» **WHAT TO PRODUCE**
Set down exactly the lines below between the line holding "Instruction: Click the Reply toolbar button" and the line holding "Click Susan Reynolds' data analyst avatar", inclusive; no other line belongs in the answer.

- - -

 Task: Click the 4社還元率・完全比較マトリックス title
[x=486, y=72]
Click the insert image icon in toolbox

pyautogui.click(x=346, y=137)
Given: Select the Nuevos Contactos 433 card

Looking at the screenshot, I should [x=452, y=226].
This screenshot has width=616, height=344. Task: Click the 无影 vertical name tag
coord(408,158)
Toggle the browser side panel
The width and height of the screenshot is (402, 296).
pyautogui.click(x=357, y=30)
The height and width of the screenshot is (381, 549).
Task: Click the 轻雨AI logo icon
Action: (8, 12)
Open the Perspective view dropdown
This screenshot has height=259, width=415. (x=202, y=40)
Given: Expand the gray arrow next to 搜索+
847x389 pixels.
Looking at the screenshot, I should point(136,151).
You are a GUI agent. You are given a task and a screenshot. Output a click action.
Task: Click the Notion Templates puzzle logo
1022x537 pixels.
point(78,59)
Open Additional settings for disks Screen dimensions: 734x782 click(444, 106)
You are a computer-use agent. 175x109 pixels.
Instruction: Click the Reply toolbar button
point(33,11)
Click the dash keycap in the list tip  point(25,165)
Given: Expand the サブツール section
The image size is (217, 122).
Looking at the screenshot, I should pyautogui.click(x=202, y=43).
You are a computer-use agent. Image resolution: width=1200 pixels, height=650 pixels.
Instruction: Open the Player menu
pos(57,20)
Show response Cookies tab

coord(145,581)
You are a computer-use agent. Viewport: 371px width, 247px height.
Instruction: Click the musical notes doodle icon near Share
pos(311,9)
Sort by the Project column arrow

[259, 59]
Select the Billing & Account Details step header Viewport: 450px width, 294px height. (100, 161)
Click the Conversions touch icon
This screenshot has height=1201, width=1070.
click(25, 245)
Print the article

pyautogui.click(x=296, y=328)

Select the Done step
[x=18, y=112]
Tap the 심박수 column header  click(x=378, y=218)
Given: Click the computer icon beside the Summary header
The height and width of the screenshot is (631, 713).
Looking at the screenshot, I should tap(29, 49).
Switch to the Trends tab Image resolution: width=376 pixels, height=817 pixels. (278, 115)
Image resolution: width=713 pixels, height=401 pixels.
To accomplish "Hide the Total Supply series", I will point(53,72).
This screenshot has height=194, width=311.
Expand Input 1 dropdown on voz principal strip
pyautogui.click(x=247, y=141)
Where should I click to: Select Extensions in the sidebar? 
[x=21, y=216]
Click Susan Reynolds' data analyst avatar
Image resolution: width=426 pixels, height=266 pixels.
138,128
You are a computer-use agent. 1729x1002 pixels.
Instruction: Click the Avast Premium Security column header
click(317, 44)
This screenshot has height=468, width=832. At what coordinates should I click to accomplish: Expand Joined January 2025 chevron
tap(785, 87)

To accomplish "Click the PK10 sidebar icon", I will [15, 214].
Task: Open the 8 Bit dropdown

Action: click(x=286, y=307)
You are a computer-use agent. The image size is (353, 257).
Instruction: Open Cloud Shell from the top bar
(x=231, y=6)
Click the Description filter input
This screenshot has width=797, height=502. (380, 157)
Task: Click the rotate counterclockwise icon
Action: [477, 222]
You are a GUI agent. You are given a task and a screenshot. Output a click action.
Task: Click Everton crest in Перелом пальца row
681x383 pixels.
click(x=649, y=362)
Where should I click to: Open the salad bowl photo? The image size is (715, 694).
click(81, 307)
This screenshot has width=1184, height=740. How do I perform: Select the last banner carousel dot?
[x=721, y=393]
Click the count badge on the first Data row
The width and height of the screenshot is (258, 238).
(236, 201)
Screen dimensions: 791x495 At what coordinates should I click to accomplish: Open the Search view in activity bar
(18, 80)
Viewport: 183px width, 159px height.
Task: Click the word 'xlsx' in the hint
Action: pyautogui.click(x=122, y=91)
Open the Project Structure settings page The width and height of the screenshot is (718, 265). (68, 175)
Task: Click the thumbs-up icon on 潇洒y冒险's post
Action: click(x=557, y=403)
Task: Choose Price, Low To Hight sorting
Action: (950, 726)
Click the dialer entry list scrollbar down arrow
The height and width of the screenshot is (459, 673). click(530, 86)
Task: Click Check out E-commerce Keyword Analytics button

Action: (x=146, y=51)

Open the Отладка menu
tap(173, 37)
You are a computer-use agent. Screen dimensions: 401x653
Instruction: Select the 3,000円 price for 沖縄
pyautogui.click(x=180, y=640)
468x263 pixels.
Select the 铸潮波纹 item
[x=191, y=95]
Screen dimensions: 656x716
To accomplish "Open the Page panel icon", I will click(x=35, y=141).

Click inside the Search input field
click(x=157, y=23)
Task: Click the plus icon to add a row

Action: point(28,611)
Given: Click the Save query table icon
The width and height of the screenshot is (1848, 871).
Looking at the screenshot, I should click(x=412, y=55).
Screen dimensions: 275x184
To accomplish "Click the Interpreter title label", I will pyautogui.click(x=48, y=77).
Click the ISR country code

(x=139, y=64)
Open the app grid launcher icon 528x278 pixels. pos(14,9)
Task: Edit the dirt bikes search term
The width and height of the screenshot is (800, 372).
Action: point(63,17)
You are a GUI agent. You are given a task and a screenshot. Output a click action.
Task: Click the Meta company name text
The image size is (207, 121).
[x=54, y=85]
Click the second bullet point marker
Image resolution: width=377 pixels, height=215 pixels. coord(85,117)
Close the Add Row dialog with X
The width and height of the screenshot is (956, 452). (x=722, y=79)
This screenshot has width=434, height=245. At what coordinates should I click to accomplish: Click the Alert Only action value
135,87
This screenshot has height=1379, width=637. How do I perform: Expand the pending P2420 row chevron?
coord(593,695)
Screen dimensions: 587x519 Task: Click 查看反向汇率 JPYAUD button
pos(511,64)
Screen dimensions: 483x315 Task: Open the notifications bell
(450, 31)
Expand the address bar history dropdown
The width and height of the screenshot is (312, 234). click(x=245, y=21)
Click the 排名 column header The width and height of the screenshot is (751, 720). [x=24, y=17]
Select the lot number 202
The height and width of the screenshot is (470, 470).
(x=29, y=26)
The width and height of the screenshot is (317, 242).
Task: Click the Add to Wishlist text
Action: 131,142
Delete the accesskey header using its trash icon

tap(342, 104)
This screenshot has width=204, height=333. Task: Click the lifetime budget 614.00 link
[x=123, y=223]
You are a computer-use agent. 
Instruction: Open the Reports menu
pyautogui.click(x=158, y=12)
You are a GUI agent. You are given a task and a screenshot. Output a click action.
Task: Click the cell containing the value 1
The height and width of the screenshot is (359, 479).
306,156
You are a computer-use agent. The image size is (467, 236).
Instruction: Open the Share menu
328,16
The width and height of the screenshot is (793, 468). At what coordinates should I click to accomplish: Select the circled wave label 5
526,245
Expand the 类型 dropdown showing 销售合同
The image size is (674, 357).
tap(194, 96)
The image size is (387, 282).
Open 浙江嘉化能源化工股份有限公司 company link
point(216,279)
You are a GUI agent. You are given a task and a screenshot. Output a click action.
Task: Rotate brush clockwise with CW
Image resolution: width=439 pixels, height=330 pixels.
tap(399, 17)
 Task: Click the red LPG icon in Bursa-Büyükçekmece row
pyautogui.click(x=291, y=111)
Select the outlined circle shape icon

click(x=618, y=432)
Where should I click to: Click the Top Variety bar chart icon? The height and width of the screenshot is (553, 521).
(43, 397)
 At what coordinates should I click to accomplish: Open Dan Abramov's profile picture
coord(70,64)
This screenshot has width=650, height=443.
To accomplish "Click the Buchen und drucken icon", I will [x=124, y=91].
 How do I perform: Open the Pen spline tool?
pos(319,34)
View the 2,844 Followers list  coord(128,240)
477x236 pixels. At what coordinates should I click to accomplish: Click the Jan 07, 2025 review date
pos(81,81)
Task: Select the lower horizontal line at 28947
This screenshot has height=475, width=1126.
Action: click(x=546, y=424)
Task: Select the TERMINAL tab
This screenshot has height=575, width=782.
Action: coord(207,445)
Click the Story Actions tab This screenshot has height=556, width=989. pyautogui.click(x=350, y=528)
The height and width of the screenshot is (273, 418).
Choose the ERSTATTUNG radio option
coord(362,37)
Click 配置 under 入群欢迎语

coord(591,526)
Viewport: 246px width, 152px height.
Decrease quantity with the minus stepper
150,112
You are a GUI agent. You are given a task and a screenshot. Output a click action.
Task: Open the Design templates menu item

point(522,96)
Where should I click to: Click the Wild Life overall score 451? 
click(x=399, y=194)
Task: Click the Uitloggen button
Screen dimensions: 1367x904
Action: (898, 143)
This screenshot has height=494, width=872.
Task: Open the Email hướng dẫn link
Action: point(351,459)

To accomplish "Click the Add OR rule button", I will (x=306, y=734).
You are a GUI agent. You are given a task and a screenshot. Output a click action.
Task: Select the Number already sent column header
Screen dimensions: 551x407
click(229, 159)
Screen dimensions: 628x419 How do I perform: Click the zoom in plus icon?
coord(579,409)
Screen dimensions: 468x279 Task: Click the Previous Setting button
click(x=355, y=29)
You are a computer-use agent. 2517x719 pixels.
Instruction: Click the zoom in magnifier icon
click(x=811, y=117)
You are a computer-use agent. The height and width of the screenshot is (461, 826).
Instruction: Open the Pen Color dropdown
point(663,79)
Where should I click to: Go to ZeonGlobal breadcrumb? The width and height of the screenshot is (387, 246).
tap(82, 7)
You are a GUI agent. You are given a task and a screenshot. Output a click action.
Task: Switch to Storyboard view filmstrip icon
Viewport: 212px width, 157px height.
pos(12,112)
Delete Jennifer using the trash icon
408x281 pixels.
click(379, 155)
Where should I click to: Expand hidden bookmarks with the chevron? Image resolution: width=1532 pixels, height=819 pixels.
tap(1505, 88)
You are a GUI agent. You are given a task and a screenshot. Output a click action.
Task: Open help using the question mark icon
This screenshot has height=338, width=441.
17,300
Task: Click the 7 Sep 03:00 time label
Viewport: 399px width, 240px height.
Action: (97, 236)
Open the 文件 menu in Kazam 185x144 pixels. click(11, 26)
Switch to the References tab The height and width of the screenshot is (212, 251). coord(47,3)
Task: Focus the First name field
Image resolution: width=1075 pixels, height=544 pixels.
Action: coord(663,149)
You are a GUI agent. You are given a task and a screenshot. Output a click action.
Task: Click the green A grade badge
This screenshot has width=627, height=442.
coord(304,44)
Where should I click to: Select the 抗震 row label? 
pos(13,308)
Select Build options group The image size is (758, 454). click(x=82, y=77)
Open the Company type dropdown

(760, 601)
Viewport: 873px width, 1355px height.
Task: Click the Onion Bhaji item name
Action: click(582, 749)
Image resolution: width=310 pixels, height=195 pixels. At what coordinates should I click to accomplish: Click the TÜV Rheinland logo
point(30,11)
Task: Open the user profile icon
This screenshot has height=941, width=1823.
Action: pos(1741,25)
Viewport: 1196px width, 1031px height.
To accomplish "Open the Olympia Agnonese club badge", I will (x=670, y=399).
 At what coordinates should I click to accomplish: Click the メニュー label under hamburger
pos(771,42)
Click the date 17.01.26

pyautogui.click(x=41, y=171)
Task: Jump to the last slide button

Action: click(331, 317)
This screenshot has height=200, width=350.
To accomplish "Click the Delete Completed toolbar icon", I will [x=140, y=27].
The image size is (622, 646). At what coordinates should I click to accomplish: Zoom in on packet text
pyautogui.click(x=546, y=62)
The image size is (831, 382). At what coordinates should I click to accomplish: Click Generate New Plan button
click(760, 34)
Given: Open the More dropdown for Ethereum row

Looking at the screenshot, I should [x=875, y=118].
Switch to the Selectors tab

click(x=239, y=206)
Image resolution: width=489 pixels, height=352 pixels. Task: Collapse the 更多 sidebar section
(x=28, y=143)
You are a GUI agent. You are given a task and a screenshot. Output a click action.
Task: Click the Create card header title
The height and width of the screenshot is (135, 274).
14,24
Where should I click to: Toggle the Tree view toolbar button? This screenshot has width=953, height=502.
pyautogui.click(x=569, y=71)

- - -

» **YOUR SOLUTION**
Instruction: Click the Reply toolbar button
point(33,11)
Click the dash keycap in the list tip  point(25,165)
Given: Expand the サブツール section
The image size is (217, 122).
Looking at the screenshot, I should pyautogui.click(x=202, y=43).
You are a computer-use agent. Image resolution: width=1200 pixels, height=650 pixels.
Instruction: Open the Player menu
pos(57,20)
Show response Cookies tab

coord(145,581)
You are a computer-use agent. Viewport: 371px width, 247px height.
Instruction: Click the musical notes doodle icon near Share
pos(311,9)
Sort by the Project column arrow

[259, 59]
Select the Billing & Account Details step header Viewport: 450px width, 294px height. (100, 161)
Click the Conversions touch icon
This screenshot has height=1201, width=1070.
click(25, 245)
Print the article

pyautogui.click(x=296, y=328)

Select the Done step
[x=18, y=112]
Tap the 심박수 column header  click(x=378, y=218)
Given: Click the computer icon beside the Summary header
The height and width of the screenshot is (631, 713).
Looking at the screenshot, I should tap(29, 49).
Switch to the Trends tab Image resolution: width=376 pixels, height=817 pixels. (278, 115)
Image resolution: width=713 pixels, height=401 pixels.
To accomplish "Hide the Total Supply series", I will point(53,72).
This screenshot has height=194, width=311.
Expand Input 1 dropdown on voz principal strip
pyautogui.click(x=247, y=141)
Where should I click to: Select Extensions in the sidebar? 
[x=21, y=216]
Click Susan Reynolds' data analyst avatar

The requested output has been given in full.